Avec le risque à chaque fois de voir d’autres considérations que l’intérêt général l’emporter lors du scrutin. On se souvient du précédent de la démission de De Gaulle après son échec à réformer le sénat par référendum. La difficulté du référendum, comme le montre l’exemple du vote pour le Brexit, c’est qu’il est démocratique, et donc on ne peut prévoir à coup sur son résultat. On peut toujours le pré-qualifier de référendum “consultatif”, comme celui de Notre Dame des Landes, pour pouvoir ensuite en bafouer le résultat… Mais pour l’image et la légitimité d’un exécutif, ne pas prendre en compte le résultat d’un vote démocratique reste toujours catastrophique.

Il n’empêche que la participation directe des citoyens à la décision politique est sans doute une condition nécessaire pour un regain de citoyenneté dans notre pays. Mais le recours au référendum n’est pas la seule voie, et peut toujours apparaître comme un aveu d’impuissance de l’exécutif -lorsqu’il est utilisé par un gouvernement- qui a été mandaté pour prendre des décisions, en s’appuyant sur la représentation nationale élue, pas pour s’en remettre aux urnes à chaque situation trop complexe à gérer. La consultation des citoyens dans l’élaboration des projets doit être possible et fructueuse sans en passer par le référendum. A cet égard, le processus mis en marche ces jours-ci pour la préparation d’une future loi bioéthique qui trancherait des questions aussi sensibles que la PMA pour tous, la GPA, la fin de vie, ou la génétique, parait exemplaire. Une vaste concertation, pilotée par le Comité consultatif national d’éthique, et qui doit s’adresser à tous : médecins, experts, associations, simples citoyens, jeunes, lycéens et étudiants. A l’issue des débats, organisés dans toutes les régions, le comité consultatif publiera une synthèse et rendra un avis. Un “comité citoyen représentatif” devrait veiller au bon déroulement de ces états généraux de la bio-éthique. La préparation et l’adoption d’une nouvelle loi reviendra ensuite à l’exécutif et au parlement. Sous réserve d’inventaire final, la procédure doit permettre à tous de faire valoir les points de vue les plus différents, en vue de la recherche d’un consensus sur lequel l’exécutif puisse s’appuyer pour mieux adapter la loi à l’évolution de la société.

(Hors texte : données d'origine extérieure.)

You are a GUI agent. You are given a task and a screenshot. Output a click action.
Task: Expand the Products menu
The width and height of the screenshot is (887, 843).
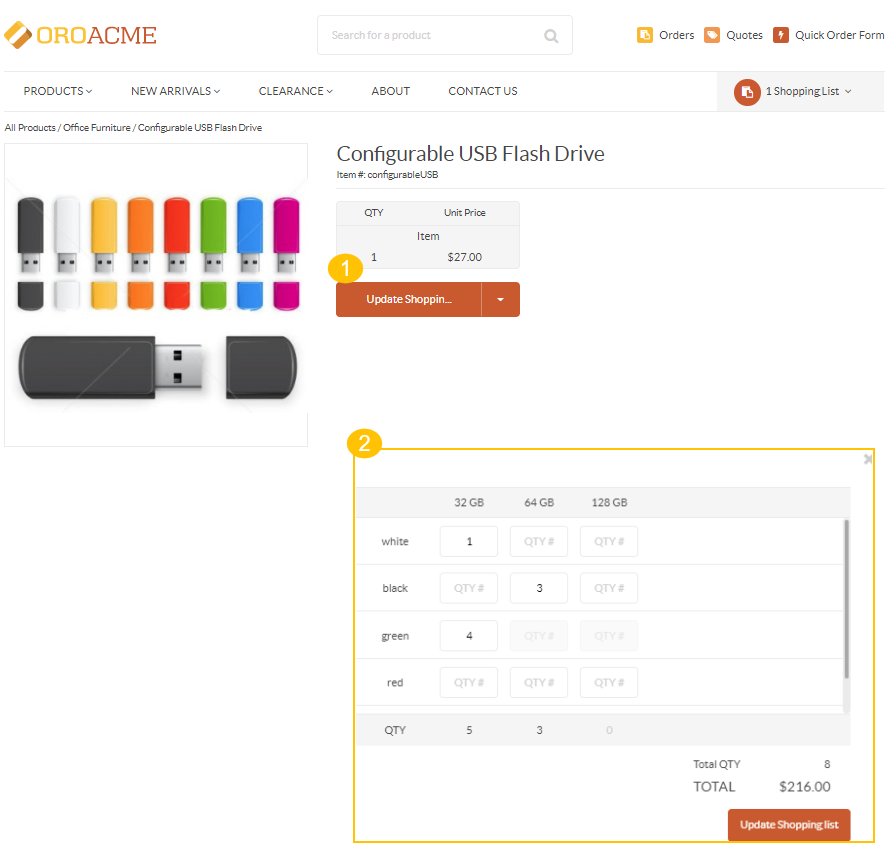click(58, 91)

Dans le même ordre d’idée, Emmanuel Macron a annoncé son projet de consultations citoyennes sur l’avenir de l’Europe. Avec un succès mitigé pour l’instant auprès des autres pays européens. C’est pourtant une nécessité absolue. Si les citoyens ne se réapproprient pas l’idée européenne, si on ne leur donne pas la possibilité de dire quelle Europe ils veulent, le populisme fera de plus en plus de ravages sur le continent. La consultation citoyenne est le véritable antidote à la montée de l’euroscepticisme, et donc demain, à deux, trois ou dix référendums de rupture.

Revenons à Nantes, et parions qu’une meilleure association des citoyens à l’élaboration du projet dès le départ, une prise de décision plus rapide, et une mise en œuvre sans atermoiements par les exécutifs concernés, plutôt qu’un référendum à l’utilité incertaine, auraient évité d’en arriver à cette issue forcément déplorable.